Paying For Senior Care With Life Insurance
Paying for long-term care isn’t always an easy option for many seniors, especially with rising costs across the nation. However, this doesn’t mean there aren’t plenty of different methods of paying for your future care – particularly if you already have life insurance.
Life Insurance Options to Pay for Senior Care
A good portion of the expenses of long-term care can be covered with just a standard life insurance policy such as:
- Combination (Life/long-term care) products
- Accelerated death benefits (ADBs)
- Life settlements
- Viatical settlements
Each of these methods come with their own drawbacks and benefits, so considering the full range of your health needs and financial status will help you make the right decision.
Because seniors can be reluctant to buy long-term care insurance out of fear that they will not use the full amount they’ve invested, some insurance companies have tried to solve this problem by combining their life insurance and long-term care insurance policies.
Ultimately, the policy benefits will be paid in one form or another and are based on the changing needs of the individual. As the senior care industry changes and evolves, it’s projected that these policies will adapt to continue benefiting the policyholder. Simply put, the benefits towards long-term care are often expressed in terms of a certain percentage of one’s life insurance benefits.

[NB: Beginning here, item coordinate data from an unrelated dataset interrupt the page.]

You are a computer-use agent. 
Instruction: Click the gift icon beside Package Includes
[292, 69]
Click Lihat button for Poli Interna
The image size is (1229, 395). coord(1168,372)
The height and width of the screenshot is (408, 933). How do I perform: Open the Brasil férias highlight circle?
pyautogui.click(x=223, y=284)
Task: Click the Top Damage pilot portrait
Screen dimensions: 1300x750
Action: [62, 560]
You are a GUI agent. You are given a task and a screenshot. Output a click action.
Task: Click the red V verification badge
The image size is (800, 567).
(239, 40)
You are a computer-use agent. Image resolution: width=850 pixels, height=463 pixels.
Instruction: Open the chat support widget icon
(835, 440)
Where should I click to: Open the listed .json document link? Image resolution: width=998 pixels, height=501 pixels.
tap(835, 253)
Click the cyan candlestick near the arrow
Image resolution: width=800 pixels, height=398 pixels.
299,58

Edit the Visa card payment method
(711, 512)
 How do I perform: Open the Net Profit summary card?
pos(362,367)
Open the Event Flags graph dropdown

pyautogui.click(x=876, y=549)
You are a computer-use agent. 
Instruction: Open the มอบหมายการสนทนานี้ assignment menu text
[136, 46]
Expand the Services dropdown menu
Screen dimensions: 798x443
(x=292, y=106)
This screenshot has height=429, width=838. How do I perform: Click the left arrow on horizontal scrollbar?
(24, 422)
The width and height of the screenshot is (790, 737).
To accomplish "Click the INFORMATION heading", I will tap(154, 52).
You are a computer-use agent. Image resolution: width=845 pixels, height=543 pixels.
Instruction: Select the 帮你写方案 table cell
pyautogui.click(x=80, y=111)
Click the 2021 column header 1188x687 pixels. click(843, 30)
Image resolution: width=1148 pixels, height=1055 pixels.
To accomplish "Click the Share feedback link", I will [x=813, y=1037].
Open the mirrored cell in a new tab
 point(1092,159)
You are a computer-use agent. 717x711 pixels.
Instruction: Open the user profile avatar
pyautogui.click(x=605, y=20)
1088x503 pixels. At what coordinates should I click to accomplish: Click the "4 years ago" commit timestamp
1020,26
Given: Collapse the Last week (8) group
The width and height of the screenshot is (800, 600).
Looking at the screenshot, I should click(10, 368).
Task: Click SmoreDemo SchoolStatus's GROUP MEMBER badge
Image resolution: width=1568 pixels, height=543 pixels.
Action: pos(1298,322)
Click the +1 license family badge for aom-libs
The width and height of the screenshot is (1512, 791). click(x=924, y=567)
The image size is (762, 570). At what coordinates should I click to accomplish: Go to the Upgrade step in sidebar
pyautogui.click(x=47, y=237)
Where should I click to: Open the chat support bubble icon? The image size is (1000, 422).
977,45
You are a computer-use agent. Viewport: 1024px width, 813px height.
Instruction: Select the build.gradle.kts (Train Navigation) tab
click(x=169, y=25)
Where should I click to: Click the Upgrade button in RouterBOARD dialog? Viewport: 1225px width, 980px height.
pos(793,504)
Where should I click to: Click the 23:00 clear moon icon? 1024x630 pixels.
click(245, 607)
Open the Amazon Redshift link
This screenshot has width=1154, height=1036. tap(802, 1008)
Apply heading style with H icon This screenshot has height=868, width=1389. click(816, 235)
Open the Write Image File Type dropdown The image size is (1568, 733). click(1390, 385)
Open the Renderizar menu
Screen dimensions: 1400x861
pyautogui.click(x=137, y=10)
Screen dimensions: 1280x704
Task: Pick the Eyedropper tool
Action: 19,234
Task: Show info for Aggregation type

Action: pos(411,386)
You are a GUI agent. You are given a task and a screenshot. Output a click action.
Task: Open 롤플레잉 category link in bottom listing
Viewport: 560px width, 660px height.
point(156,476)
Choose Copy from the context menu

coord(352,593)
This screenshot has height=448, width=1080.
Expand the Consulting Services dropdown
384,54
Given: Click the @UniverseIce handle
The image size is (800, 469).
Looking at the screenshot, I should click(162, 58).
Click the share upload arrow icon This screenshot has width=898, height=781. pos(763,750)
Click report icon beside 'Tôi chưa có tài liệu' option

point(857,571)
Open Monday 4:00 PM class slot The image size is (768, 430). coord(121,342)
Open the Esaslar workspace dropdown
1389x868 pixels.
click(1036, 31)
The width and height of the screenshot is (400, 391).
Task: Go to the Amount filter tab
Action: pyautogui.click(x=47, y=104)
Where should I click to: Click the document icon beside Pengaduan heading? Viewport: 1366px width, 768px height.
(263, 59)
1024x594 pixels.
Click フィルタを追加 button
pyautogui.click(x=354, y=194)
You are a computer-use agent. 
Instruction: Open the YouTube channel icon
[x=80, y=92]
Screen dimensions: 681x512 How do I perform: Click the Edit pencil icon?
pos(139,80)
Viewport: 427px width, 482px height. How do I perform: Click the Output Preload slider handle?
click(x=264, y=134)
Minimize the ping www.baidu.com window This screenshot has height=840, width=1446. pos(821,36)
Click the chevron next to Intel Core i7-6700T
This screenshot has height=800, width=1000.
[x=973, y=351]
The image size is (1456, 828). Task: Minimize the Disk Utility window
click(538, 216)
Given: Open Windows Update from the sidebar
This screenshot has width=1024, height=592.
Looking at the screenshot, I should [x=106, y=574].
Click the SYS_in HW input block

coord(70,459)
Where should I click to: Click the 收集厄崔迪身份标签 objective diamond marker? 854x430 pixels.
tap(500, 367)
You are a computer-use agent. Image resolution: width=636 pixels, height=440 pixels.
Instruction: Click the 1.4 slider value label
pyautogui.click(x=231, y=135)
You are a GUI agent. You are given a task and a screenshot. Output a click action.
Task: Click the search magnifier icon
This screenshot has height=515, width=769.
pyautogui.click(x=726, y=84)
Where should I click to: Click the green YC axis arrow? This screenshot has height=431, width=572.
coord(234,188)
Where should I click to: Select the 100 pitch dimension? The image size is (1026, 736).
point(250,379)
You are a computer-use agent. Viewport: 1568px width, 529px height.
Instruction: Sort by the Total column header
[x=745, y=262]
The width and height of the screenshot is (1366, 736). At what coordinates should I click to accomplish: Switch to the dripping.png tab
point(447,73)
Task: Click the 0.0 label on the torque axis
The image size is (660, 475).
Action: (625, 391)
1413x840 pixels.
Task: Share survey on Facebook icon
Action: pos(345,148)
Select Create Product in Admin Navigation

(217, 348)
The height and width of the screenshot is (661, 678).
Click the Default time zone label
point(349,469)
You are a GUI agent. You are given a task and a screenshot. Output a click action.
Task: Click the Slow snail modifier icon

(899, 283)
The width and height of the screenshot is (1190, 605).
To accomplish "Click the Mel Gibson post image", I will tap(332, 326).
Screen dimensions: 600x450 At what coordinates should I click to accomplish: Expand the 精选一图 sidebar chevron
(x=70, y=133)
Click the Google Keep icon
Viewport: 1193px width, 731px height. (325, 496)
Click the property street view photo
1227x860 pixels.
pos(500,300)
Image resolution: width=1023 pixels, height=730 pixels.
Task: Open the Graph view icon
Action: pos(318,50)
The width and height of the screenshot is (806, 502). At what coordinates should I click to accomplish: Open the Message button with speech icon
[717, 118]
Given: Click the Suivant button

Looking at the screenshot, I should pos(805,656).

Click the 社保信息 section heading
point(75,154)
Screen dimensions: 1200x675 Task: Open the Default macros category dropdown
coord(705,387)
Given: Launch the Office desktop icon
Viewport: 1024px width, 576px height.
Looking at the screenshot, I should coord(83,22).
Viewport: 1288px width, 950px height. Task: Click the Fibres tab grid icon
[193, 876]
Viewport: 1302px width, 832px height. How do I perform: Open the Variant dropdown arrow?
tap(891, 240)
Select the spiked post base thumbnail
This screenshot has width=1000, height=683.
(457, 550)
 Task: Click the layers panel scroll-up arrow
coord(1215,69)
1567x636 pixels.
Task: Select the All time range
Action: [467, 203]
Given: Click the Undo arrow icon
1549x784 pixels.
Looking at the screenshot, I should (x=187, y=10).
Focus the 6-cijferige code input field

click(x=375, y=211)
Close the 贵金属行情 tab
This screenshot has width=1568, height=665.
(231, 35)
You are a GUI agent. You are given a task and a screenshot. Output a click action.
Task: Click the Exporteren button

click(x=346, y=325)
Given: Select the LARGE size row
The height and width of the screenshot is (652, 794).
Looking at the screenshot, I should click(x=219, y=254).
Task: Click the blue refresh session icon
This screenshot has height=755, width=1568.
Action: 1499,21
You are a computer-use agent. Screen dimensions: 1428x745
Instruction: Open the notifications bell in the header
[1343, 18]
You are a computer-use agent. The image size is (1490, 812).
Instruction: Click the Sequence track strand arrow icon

Accelerated Death Benefits (ADBs)
Given your particular life insurance policy, you may be able to receive a tax-free advance on your “death benefits” while you are still living. This may require that you pay an additional premium in order to add this feature to your policy, however it may be included to start.
There are generally different types of ADBs, each with a distinct purpose. Your policy type will determine whether you can receive a cash advance on your death benefits considering factors such as:
- Whether you are terminally ill
- Have a life-threatening diagnosis
- Need long-term care for an extended time period
- Are permanently confined to a nursing facility and require considerable assistance with your activities of daily living.
Typically, the accelerated benefit payment amount is a maximum of 50% of the original death benefit – some policies may allow you to use the full amount however. Monthly benefits toward a nursing home or other care type are typically equal to around 2% of the entire value of your life insurance policy. On the other hand, in-home care may be as much as half of the entire value. Receiving payments through your policy’s ADB feature while you are alive means that the amount will be subtracted from the final amount paid to your beneficiaries following your death.
Before taking advantage of an ADB policy consider the following:
- ADB features may cover your long-term care now, however it may be wise to check to see whether or not your policy has inflation protection and how these benefits will be accessible in the future.
- ADB policy payouts for long-term care services are not as comprehensive as a full long-term care insurance policy.
- ADB payments may be too low and the duration may be too short to adequately cover your long-term care needs.
- Using these benefits may leave little to no inheritance money for those who survive you.
- ADB options can affect Medicaid eligibility depending the state in which you are to receive care.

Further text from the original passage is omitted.